What is expected: Where does the word "Weather" show up in the records? Copy every line that has it.

[Saved entries]
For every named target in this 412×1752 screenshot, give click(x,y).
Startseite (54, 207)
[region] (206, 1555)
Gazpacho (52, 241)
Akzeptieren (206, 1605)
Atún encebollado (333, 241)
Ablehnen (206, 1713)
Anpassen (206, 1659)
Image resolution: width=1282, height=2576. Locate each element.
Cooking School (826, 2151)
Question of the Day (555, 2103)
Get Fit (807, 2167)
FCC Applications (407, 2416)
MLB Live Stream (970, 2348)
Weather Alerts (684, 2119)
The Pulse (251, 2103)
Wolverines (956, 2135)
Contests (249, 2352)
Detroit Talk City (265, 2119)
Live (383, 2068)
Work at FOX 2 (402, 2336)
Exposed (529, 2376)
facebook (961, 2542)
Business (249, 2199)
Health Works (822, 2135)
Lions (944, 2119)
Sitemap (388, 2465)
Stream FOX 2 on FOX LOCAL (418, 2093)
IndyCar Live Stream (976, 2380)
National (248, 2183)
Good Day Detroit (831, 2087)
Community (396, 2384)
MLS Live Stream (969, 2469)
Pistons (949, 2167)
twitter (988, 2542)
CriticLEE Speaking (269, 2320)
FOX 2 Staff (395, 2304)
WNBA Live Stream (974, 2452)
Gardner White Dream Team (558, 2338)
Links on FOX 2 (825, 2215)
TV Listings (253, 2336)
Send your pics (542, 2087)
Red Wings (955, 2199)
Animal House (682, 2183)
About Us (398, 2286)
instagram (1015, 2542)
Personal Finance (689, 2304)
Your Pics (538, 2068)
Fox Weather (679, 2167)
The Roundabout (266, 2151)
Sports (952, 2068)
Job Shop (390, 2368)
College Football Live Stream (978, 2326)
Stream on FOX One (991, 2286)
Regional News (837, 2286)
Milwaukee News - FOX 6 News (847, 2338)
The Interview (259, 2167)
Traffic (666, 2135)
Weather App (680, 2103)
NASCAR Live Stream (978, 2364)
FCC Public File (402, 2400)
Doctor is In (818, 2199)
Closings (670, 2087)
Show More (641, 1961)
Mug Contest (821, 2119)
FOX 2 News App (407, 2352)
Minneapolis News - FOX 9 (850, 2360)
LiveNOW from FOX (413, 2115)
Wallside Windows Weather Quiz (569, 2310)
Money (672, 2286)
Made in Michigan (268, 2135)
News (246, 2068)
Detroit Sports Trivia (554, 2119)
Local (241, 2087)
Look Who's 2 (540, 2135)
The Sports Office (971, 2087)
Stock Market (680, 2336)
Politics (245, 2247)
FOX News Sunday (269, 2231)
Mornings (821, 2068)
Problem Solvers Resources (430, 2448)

Solution to the problem:
Weather Alerts (684, 2119)
Fox Weather (679, 2167)
Weather App (680, 2103)
Wallside Windows Weather Quiz (569, 2310)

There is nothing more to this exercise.